On 19 October 1968, Cape Horn earned a second Unit Commendation Medal for rendering assistance the distressed fishing vessel Harry Glen which had broken down in a severe storm off Cape Cod. Cape Horn towed the stricken vessel to safety.

On 7 February 1980, Cape Horn rescued six crewmen from the Gloucester, Massachusetts based fishing vessel Hattie Rose which was taking on water in 25-foot seas and 45-knot winds 15 nmi east of Provincetown. During the rescue, two of trawler crew fell overboard and two crewmen from Cape Horn jumped in the 35-degree water and attached a line to the crewmen and all four were pulled from the water.

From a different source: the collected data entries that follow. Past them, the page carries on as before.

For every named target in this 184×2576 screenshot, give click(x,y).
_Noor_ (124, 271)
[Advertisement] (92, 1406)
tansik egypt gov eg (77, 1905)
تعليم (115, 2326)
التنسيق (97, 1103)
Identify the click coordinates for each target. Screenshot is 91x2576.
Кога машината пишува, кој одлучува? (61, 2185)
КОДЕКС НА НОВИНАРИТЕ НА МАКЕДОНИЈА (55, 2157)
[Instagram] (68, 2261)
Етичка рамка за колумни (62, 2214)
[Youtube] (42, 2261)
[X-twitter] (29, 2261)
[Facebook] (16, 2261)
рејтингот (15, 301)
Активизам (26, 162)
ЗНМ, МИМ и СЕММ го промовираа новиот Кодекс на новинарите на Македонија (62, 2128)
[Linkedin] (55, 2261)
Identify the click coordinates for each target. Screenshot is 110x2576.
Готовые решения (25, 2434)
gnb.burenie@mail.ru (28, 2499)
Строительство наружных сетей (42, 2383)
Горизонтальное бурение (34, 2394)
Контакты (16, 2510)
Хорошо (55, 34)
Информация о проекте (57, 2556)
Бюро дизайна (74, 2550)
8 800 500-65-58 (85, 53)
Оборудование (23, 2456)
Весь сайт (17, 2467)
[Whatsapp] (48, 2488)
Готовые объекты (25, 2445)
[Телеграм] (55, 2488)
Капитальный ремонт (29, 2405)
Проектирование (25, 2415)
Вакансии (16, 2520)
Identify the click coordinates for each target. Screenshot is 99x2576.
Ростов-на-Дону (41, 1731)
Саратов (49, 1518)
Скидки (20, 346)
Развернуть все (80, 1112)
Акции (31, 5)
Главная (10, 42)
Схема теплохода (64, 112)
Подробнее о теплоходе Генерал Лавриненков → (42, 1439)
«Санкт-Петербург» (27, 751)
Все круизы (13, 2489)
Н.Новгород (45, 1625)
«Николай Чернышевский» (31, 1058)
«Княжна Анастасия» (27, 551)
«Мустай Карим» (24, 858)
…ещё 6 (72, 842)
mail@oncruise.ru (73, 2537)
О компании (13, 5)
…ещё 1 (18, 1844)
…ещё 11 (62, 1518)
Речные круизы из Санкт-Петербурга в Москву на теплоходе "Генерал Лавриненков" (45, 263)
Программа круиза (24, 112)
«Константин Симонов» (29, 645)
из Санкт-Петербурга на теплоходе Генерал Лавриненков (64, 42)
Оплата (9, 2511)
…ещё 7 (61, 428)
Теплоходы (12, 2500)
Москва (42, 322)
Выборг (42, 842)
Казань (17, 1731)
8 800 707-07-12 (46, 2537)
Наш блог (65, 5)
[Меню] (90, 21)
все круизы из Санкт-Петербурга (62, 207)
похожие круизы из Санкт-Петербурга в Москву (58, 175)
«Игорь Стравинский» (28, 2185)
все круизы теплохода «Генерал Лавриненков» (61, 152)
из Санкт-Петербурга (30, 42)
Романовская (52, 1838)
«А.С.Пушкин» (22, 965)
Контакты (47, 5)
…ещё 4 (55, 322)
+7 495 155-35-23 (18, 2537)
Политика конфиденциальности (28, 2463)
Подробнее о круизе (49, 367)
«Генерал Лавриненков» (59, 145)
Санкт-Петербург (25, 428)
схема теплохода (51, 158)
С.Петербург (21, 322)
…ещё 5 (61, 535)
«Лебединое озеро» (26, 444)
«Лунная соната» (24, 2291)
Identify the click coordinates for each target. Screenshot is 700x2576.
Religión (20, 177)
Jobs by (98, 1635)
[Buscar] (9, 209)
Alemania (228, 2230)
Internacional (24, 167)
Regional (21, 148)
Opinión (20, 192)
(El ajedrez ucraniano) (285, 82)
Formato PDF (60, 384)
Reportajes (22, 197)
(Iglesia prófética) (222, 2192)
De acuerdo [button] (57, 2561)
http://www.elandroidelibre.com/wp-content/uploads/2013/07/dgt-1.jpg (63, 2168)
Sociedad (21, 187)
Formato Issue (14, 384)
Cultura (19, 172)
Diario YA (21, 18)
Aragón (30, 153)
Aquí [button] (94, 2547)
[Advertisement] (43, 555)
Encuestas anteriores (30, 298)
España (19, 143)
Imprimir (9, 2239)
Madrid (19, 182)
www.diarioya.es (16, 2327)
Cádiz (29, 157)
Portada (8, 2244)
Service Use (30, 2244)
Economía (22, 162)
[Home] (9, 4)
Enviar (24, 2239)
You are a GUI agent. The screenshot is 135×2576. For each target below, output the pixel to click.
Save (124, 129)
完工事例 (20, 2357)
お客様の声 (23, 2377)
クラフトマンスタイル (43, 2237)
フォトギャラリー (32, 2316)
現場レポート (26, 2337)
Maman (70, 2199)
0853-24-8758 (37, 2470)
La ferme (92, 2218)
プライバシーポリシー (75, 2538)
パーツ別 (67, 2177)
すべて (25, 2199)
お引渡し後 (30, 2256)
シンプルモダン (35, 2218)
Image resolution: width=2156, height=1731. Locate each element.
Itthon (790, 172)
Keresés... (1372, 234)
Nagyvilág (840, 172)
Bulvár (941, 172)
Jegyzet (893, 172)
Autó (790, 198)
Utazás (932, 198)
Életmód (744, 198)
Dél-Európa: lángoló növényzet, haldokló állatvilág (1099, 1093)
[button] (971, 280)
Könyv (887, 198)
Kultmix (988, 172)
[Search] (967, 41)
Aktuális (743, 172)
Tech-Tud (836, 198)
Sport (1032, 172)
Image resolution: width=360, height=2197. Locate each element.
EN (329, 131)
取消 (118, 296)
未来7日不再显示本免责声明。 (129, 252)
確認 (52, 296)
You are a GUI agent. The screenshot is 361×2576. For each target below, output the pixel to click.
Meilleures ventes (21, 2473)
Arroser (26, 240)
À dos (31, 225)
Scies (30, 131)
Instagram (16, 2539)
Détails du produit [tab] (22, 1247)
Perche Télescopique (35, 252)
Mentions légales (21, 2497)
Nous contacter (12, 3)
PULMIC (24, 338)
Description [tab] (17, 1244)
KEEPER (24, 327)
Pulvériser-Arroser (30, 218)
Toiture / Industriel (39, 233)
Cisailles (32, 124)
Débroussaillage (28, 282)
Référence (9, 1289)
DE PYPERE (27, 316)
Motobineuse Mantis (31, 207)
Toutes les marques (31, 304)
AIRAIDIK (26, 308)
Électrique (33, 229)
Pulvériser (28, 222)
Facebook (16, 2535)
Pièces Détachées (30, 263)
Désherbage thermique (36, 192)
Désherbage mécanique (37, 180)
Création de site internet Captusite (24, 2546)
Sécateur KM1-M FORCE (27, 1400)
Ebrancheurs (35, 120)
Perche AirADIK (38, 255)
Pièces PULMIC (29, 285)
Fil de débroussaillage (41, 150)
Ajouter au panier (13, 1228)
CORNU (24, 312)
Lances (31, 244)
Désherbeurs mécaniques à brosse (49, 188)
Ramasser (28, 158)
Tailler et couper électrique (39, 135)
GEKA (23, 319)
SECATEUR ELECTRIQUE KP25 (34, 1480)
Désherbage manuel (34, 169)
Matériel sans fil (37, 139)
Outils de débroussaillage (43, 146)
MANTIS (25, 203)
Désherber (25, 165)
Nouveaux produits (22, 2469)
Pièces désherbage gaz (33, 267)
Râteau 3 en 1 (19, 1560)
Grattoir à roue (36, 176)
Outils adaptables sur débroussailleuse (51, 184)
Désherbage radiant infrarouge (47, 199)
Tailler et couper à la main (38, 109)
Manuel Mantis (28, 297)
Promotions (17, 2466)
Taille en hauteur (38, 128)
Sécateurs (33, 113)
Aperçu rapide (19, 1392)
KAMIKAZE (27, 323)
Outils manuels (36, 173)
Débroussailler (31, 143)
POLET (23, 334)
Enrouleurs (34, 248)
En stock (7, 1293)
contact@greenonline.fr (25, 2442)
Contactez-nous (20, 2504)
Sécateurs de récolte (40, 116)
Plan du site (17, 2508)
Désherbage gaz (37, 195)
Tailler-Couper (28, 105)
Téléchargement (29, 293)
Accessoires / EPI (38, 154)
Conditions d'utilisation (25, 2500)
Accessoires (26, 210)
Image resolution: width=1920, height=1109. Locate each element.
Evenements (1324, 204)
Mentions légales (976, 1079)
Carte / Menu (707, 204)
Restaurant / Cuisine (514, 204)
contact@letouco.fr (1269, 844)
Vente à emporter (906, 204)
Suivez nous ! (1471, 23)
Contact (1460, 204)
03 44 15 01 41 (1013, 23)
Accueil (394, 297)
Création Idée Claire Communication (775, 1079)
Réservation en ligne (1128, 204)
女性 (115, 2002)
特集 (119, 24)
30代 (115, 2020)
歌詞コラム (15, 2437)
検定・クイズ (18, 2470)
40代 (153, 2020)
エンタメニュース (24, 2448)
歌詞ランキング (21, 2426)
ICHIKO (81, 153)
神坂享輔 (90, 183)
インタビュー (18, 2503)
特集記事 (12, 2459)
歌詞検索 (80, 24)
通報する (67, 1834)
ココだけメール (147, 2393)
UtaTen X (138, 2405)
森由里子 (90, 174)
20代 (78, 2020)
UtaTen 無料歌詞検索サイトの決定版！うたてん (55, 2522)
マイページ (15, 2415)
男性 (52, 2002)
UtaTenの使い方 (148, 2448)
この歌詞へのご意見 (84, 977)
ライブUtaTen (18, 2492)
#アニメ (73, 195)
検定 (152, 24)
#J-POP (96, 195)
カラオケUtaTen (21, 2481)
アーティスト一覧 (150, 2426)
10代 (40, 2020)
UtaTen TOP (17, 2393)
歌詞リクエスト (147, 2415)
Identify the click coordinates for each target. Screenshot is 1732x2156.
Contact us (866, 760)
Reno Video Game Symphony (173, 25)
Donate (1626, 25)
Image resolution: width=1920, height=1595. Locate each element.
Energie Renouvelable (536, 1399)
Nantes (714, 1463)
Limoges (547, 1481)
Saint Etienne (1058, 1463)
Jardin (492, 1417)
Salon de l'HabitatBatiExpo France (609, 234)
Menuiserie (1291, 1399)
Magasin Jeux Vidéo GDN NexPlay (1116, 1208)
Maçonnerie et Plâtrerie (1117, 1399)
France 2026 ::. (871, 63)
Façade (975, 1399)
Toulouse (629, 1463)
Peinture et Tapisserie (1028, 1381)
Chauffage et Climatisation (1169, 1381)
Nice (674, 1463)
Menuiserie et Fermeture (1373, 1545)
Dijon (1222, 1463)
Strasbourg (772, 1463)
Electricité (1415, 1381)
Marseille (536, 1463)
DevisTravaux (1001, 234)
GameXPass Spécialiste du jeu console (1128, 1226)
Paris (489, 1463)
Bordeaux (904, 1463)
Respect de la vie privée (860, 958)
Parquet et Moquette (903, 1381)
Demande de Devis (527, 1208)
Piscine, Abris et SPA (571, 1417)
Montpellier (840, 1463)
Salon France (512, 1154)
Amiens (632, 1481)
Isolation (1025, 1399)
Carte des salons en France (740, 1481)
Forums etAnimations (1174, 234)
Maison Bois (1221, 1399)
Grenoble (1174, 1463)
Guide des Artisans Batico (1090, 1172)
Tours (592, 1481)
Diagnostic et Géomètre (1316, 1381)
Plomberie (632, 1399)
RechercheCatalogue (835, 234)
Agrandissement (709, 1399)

Cape Horn earned a Coast Guard Meritorious Unit Commendation for this rescue.

In 1982, Cape Horn underwent a major overhaul at the Coast Guard Yard, where her main drive engines were replaced and crew habitability was improved. She was recommissioned on 21 January 1983 and stationed at Fort Tilden, New York, where she was used for law enforcement and SAR missions. During the summer of 1986 she participated in the centennial celebration of the Statue of Liberty with increased patrol work to deal with the increase in boat traffic and she received a second Meritorious Commendation for that operation. In November 1986, she was temporarily assigned to drug interdiction patrols based out of Key West, Florida. On 28 July 1987, Cape Horn seized the pirate radio station Radio Newyork International aboard the vessel Sarah located off Jones Beach and arrested the crew. By 1988, her patrol area included the waters from Cape Cod to Toms River, New Jersey.

==Disposition==
In January 1990, Cape Horn was transferred to the National Navy of Uruguay and re-commissioned as Rio Negro (ROU-11).